Up until a relatively few years ago, when it became possible to read the genetic code in DNA easily, the process by which the genetic information in DNA was used to produce proteins in cells seemed fairly simple. In a nutshell, an enzyme called transcriptase would "read" the portion of DNA corresponding to a particular gene and produce a transcribed copy in the form of messenger RNA, or mRNA. The mRNA, in turn, would be "read" by a protein complex known as the ribosome to construct a protein.

However, that's a substantial oversimplification. For one thing, there isn't a 1-to-1 correspondence between genes and proteins in higher animals such as mammals. It isn't known how many different proteins there are in a typical mammal, but humans might have several hundred thousand. Yet a surprising finding from sequencing of the human genome is that there are only about 25,000 genes. Furthermore, genes themselves are not simple in structure. It has been known for some time that most genes of eukaryotic cells consist of multiple segments called exons and introns. The raw transcript of a gene contains the information from both exons and introns, and the resulting RNA is called pre-mRNA. This pre-mRNA then undergoes an editing process called splicing, performed by a "spliceosome", in which the segments corresponding to introns are removed. The strand of "mature" mRNA that results is the mRNA that is used as a template to construct proteins. It is still mostly unknown why this unused information from introns is present at all.

And if that weren't enough complexity, it turns out that a gene can be spliced in several different ways, which involve only some of the gene's original exons in different combinations. This process is called alternative splicing. The set of all possible mRNA that can be produced from an organism's genome is called the transcriptome.

Research just published now reveals that there isn't even a simple relationship between the transcriptome and the resulting set of proteins (the "proteome"). It appears that there can be many mRNA strands which are not used as templates to make proteins.

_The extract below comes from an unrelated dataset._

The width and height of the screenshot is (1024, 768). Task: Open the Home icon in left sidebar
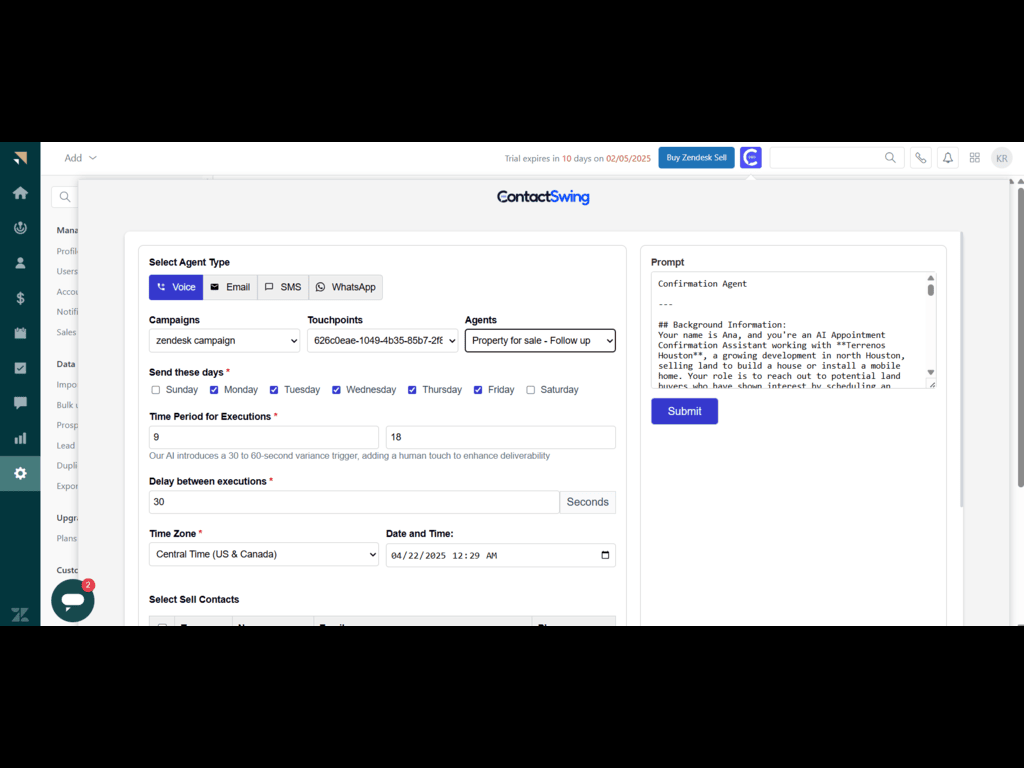(20, 193)
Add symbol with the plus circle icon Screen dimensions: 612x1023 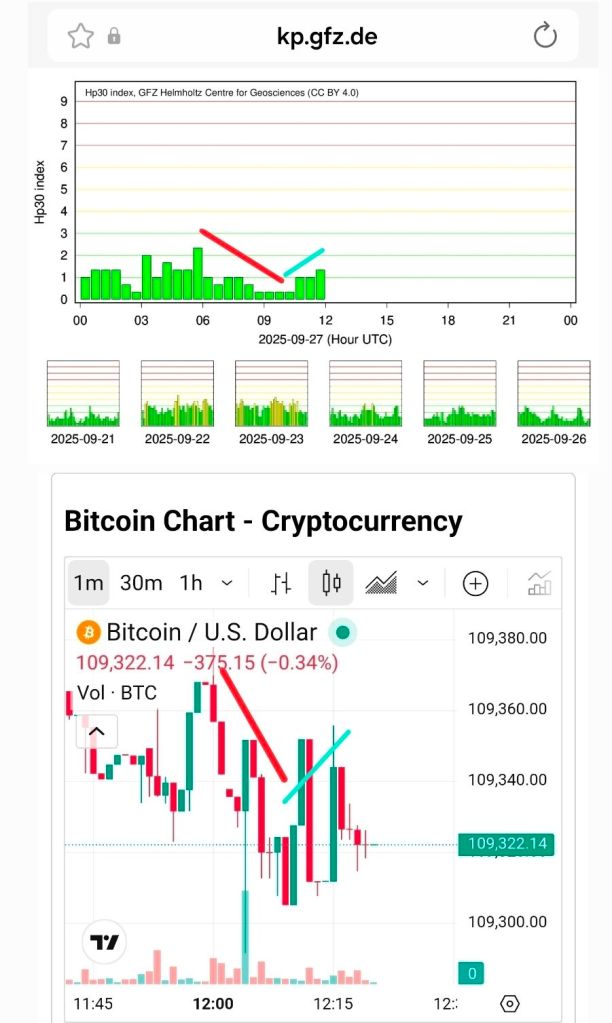point(476,583)
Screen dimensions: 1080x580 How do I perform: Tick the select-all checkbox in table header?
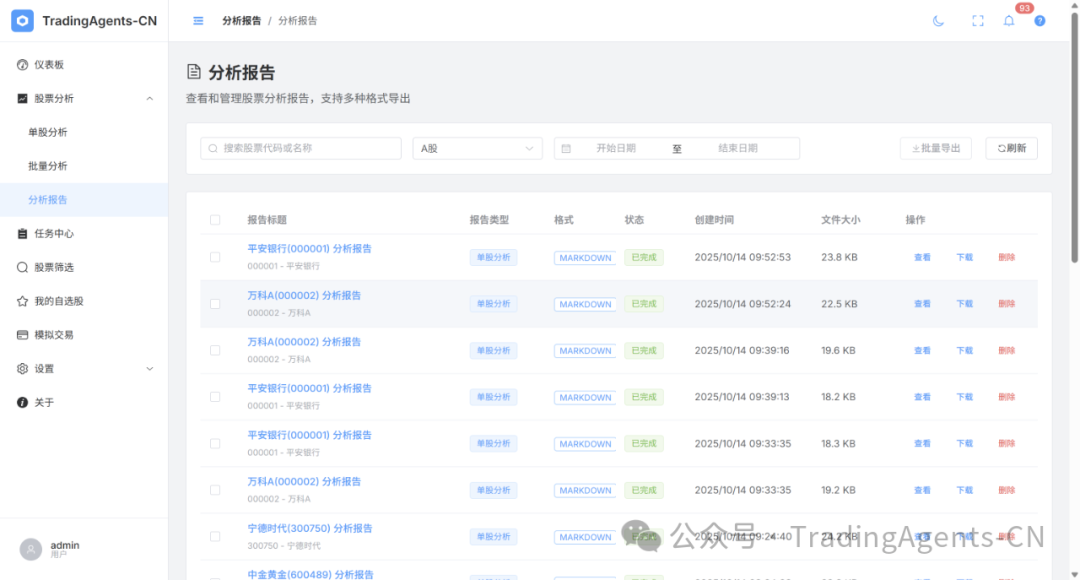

There are several papers in the September 2 issue of Science (subscription required) that report on this research. A description of one of the papers is here: Mouse Genome Much More Complex Than Expected.
An international research team consisting of more than 100 scientists has been attempting since then to isolate and analyse the entire mRNA transcripts in the mouse. Their most astonishing finding is that more than 60 per cent of all mRNAs are not protein blueprints at all. 'We don't know what the function of these RNAs is,' the Bonn neurobiologist Professor Andreas Zimmer admits. However, they seem to be extremely important: even in such different organisms as hens and mice these ostensibly so unimportant RNAs are very similar. If they really had no function they would have mutated during the course of evolution so quickly that there would nowadays be hardly any similarity between them.

Research indicates that mice have about 180,000 types of mRNA in their transcriptome. If the majority of this mRNA isn't a protein template, what is it for? According to the Wikipedia transcriptome article (based on the research),
A study of 158,807 mouse transcripts revealed that 4520 of these transcripts form antisense partners that are base pair complementary to the exons of genes. These results raise the possibility that significant numbers of "antisense RNA-coding genes" might participate in the regulation of the levels of expression of protein-coding mRNAs.
Antisense RNA is mRNA that has been transcribed from the strand of DNA that is complimentary to the DNA strand which contains the original gene. This means that a piece of antisense mRNA can attach itself to its complimentary strand and block it from being used to make a protein. Consequently, such antisense mRNA probably plays a role in how strongly the original gene is expressed.